Oct 4, 2022
Do you have a strong opinion about things like the Oxford comma, splitting infinitives, or whether to use punctuation in a text message? Well, you’re not alone. When Ellen Jovin set up her first Grammar Table outside her Manhattan apartment building and invited people to ask her questions, it took only around thirty seconds for the first visitor to arrive. Dozens more followed with their own grammatical inquiries and Grammar Table became an instant hit. Word of its success spread — attracting the attention of outlets like the New York Times, NPR, and CBS National News.
Jovin decided to take it on the road, traveling across the United States to answer questions from people from all walks of life: writers, lawyers, editors, businesspeople, students, bickering couples, and anyone else who uses words. These experiences led to her latest work, Rebel With a Clause: Tales and Tips from a Roving Grammarian.

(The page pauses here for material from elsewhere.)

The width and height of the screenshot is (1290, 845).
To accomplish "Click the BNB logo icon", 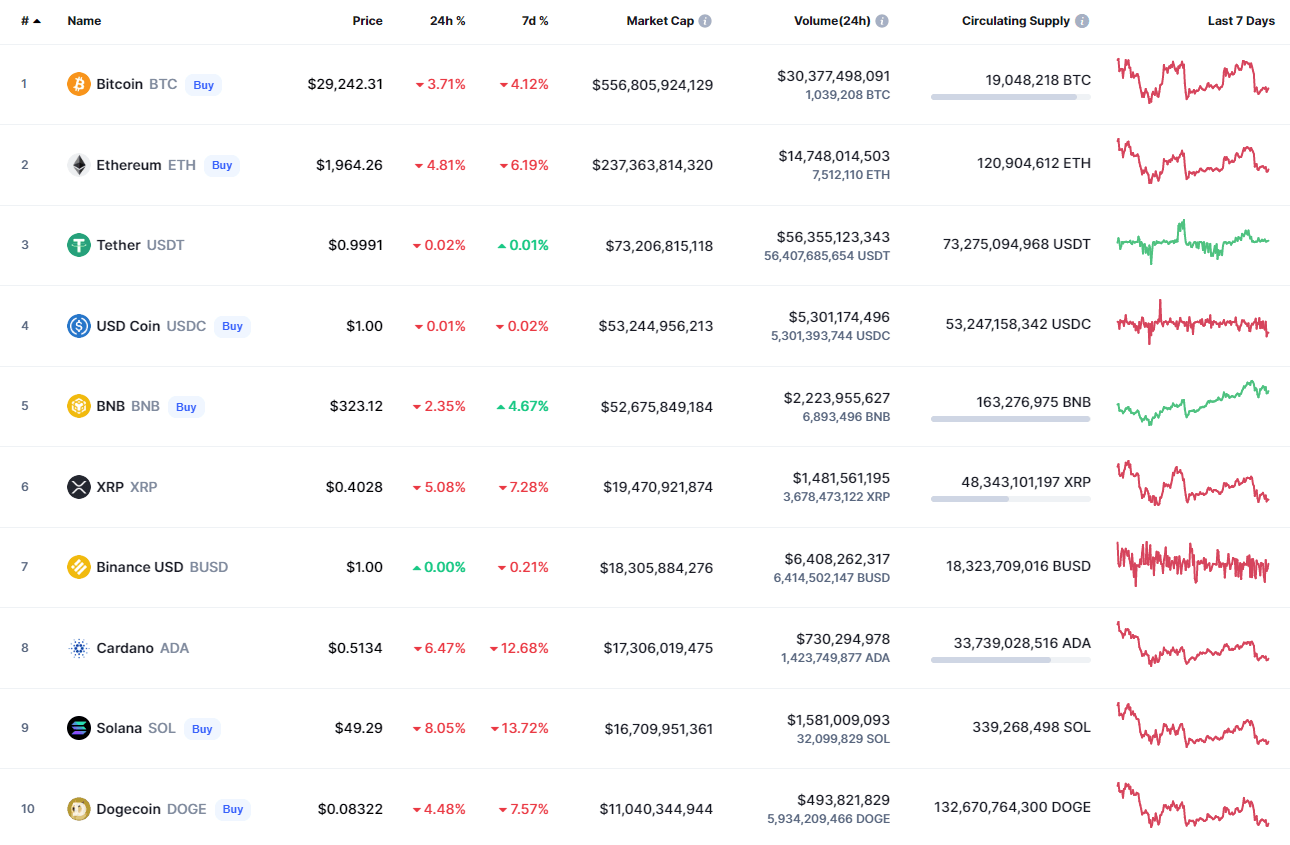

Jovin, a self-proclaimed “grammar nerd” is no stranger to writing, having penned three other books that help people with mastery of the English language and its nuances. Rebel, however, is not just another guide to polishing our prose or satisfying our age-old linguistic curiosities or longstanding phobia of semicolons. It is punctuated with linguistic debates from tiny towns to the nation’s largest cities, and a testament to the social power that grammar wields to both delight and divide us.

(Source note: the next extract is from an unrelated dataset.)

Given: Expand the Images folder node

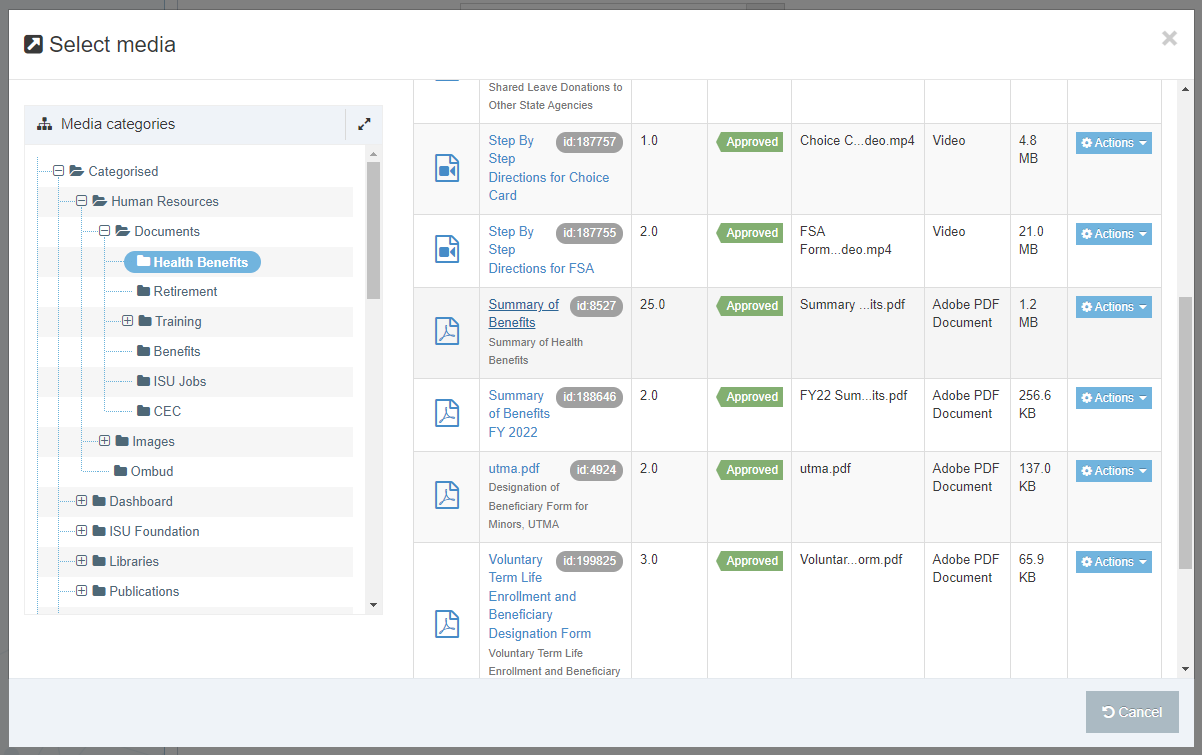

Even the most ardent of logophiles will learn something in this talk that is sure to entertain as well as enlighten.
Ellen Jovin is a cofounder of Syntaxis, a communication skills training consultancy, and is the author of three other books on language. She is also the creator of a traveling pop-up grammar advice stand called the Grammar Table, whose adventures serve as the basis of this book. Ellen has a B.A. from Harvard College in German studies and an M.A. from UCLA in comparative literature, and has studied twenty-five languages for fun. She lives with her husband, Brandt Johnson, on the Upper West Side of Manhattan.